Madrid a jugé ce traitement "monstrueux, indigne et inhumain", tandis que Dublin s'est dit "consterné et choqué" par la vidéo.

Des flottilles pour dénoncer le blocus 

Dans la nuit de mardi à mercredi, le ministère israélien des Affaires étrangères a indiqué que les 430 membres de la flottille avaient été transférés à bord de navires israéliens et faisaient route vers Israël.

"Ayant mis le cap sur Gaza pour y apporter de l'aide humanitaire et contester le blocus illégal, ces participants civils ont été enlevés de force dans les eaux internationales et conduits en territoire israélien entièrement contre leur volonté", a commenté l'organisation de défense des droits humains Adalah, précisant que certains étaient arrivés au port d'Ashdod (sud) où ils sont détenus.

Une cinquantaine de navires avaient quitté la Turquie la semaine dernière avec pour objectif de briser le blocus imposé par Israël à la bande de Gaza, ravagée par deux ans de guerre.

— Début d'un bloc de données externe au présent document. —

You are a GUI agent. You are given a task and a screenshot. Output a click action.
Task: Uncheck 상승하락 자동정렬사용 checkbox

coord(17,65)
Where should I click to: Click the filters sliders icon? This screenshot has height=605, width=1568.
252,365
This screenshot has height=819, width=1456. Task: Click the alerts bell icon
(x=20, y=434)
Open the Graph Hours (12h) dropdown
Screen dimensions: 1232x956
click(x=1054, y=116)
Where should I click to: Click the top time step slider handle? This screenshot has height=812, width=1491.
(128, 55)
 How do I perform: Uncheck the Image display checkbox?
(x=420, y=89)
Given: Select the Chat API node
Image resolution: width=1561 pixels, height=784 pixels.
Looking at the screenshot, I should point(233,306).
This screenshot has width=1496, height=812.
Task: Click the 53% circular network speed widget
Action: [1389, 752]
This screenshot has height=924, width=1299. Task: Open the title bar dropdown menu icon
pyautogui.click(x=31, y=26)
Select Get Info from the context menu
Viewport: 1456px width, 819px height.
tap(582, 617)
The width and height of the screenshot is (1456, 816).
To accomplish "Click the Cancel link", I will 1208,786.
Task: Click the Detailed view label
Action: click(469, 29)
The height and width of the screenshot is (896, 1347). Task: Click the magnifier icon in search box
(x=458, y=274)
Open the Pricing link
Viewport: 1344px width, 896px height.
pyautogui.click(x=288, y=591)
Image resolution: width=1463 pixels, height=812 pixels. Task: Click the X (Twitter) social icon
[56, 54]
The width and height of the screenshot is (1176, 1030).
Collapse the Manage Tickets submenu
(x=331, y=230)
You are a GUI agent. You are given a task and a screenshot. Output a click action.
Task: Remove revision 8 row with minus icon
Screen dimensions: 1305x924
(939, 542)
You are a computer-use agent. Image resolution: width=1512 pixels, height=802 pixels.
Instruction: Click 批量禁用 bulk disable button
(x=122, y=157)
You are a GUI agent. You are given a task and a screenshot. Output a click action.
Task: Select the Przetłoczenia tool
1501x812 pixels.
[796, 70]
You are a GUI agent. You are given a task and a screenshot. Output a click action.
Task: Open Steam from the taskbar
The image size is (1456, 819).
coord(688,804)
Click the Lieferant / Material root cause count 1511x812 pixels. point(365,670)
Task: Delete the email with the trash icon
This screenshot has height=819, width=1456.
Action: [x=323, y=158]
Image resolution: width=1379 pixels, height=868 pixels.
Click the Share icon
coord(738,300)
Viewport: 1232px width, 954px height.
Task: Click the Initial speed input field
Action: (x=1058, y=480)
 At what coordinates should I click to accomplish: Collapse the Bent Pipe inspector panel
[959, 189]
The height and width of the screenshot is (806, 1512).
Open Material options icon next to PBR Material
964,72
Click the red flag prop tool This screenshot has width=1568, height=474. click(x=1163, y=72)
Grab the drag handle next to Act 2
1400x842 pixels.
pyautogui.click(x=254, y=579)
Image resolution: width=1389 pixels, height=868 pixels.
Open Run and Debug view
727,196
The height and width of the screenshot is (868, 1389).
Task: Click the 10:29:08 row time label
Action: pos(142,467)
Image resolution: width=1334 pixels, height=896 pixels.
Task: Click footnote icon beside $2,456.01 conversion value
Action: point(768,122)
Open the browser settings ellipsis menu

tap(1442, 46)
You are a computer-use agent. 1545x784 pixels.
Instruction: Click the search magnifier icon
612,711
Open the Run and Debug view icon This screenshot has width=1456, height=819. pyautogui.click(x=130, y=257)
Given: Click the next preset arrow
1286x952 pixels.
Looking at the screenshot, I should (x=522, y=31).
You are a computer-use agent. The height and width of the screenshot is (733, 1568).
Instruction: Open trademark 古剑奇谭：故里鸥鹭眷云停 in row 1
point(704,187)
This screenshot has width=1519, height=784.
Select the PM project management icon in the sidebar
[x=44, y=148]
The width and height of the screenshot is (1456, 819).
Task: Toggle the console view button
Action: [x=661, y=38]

Israël contrôle tous les points d'entrée vers la bande de Gaza, sous blocus israélien depuis 2007. Pendant la guerre à Gaza, où une trêve fragile est en vigueur depuis octobre 2025, le territoire a connu de graves pénuries de nourriture, de médicaments et d'autres biens essentiels, Israël ayant parfois complètement interrompu les livraisons d'aide humanitaire.